Disse Calero a certa altura do seu depoimento à Polícia
Federal sobre a pressão que sofreu do ministro Geddel Vieira Lima, secretário
do governo, para que o Instituto do Patrimônio Histórico e Artístico Nacional
(Iphan) liberasse a construção de um prédio em Salvador onde ele comprara um
apartamento:
"Que na [última] quinta, 17, o depoente foi
convocado pelo presidente Michel Temer a comparecer no Palácio do Planalto; que
nesta reunião o presidente disse ao depoente que a decisão do Iphan havia
criado 'dificuldades operacionais' em seu gabinete, posto que o ministro Geddel
encontrava-se bastante irritado; que então o presidente disse ao depoente para
que construísse uma saída para que o processo fosse encaminhado à AGU
[Advocacia-Geral da União], porque a ministra Grace Mendonça teria uma
solução";
"Que, no final da conversa, o presidente disse ao
depoente 'que a política tinha dessas coisas, esse tipo de pressão'”.

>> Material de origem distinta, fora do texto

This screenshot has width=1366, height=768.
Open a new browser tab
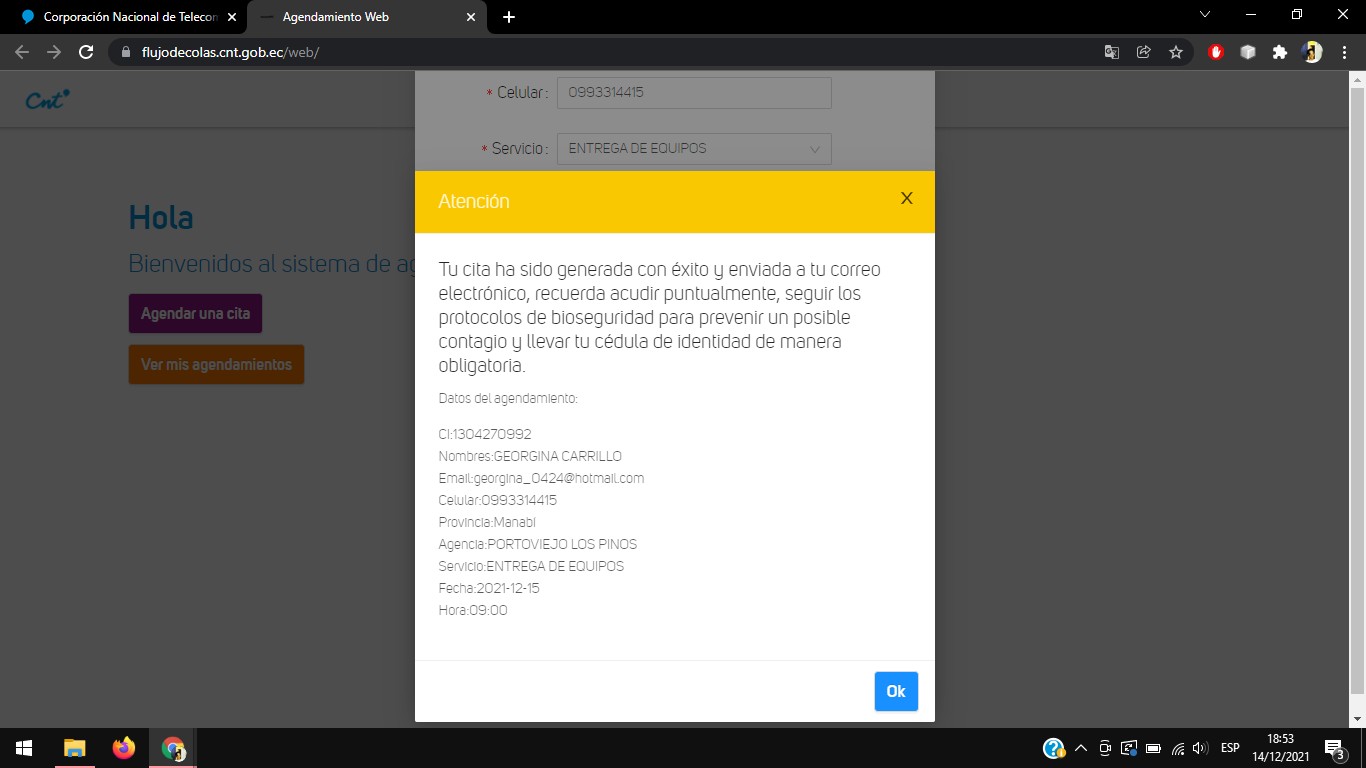509,17
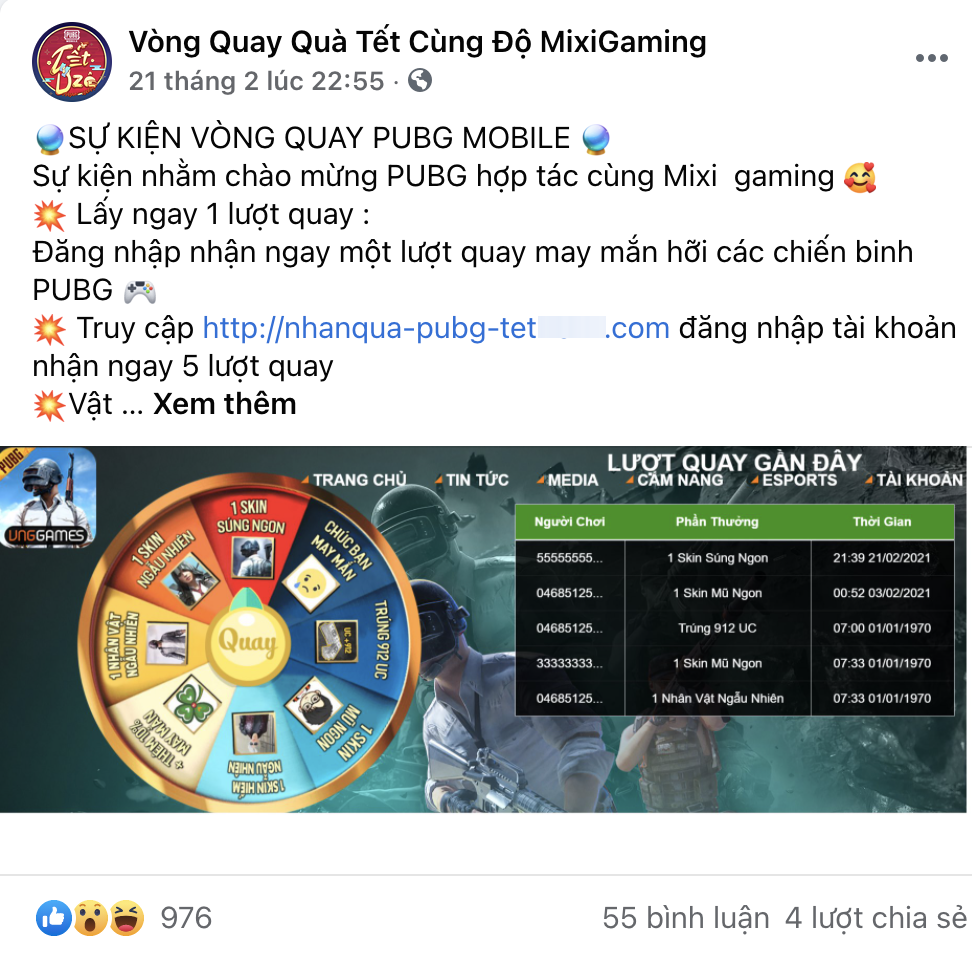Click the Like reaction thumbs-up icon
Image resolution: width=972 pixels, height=956 pixels.
(x=54, y=918)
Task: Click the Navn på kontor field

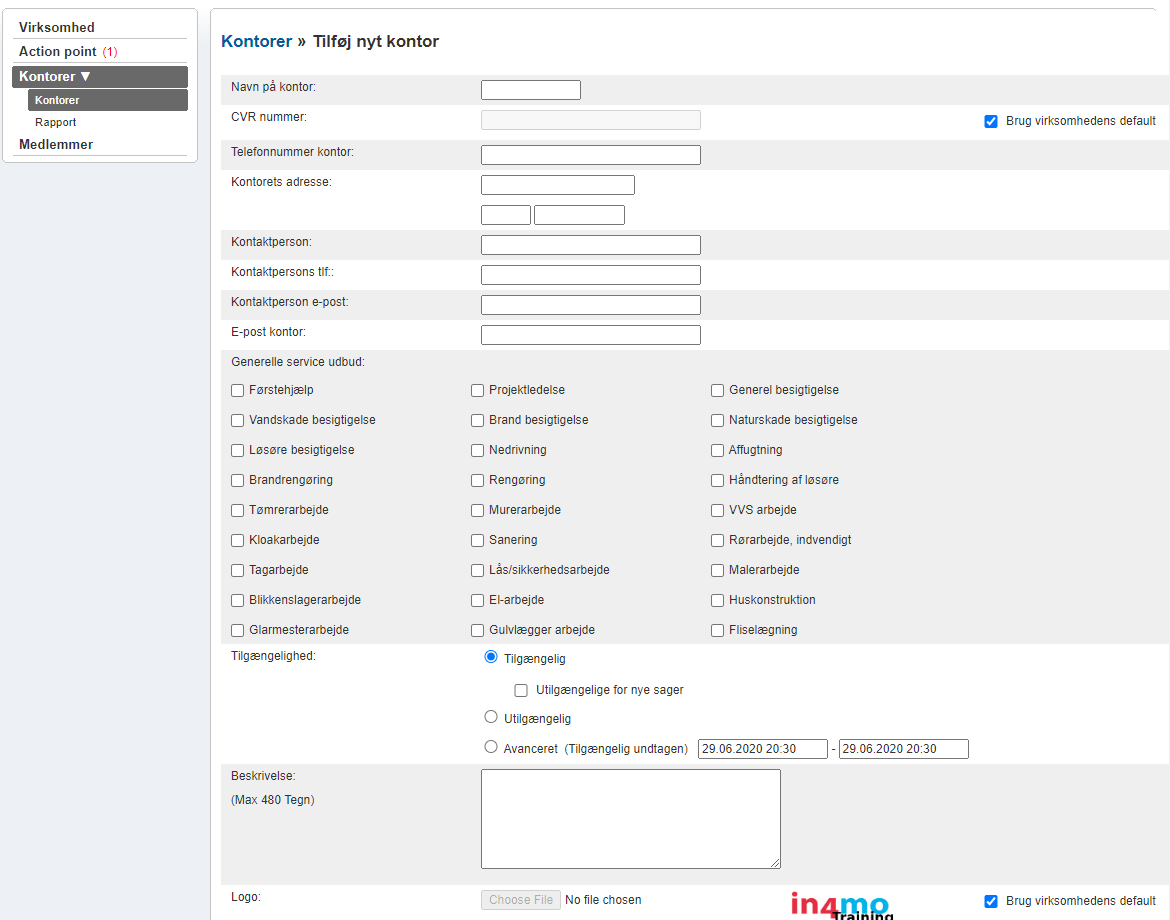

A revista VEJA publicou, ontem à noite, em seu site, que
Calero entregou à Polícia Federal gravações de conversas que teve com Temer,
mas também com Geddel e o ministro Eliseu Padilha, da Casa Civil. E que elas
provariam tudo o que ele afirmou no depoimento.
O governo obteve a confirmação da existência dos áudios.
“As gravações não são de boa qualidade, porque foram feitas com um aparelho que
aparentemente estava no bolso do Calero”, informou à VEJA um ministro com
gabinete no Palácio do Planalto.
O episódio que pôs Calero em rota de colisão com Geddel,
e que o levou a pedir demissão, foi promovido à condição de uma robusta crise
política por envolver agora o presidente da República e alguns dos seus mais
prestigiados auxiliares.
Nunca antes na história do país um presidente teve
conversas gravadas por um dos seus ministros. Nunca antes um ministro foi à
polícia e relatou as causas de sua saída do governo. A polícia agiu as pedido
da Procuradoria Geral da República, que pensava em abrir inquérito para
investigar Geddel.
Pensará em fazer o mesmo com Temer depois do que contou
Calero, o mais novo homem-bomba da República?
A oposição ao governo lambe os beiços diante do que lhe
foi servido de graça. O governo balança como uma vara fina sujeita a ventos
fortes. O estado delicado da economia não passará ileso pela mais nova crise
política que tem um único pai: Temer com suas fraquezas.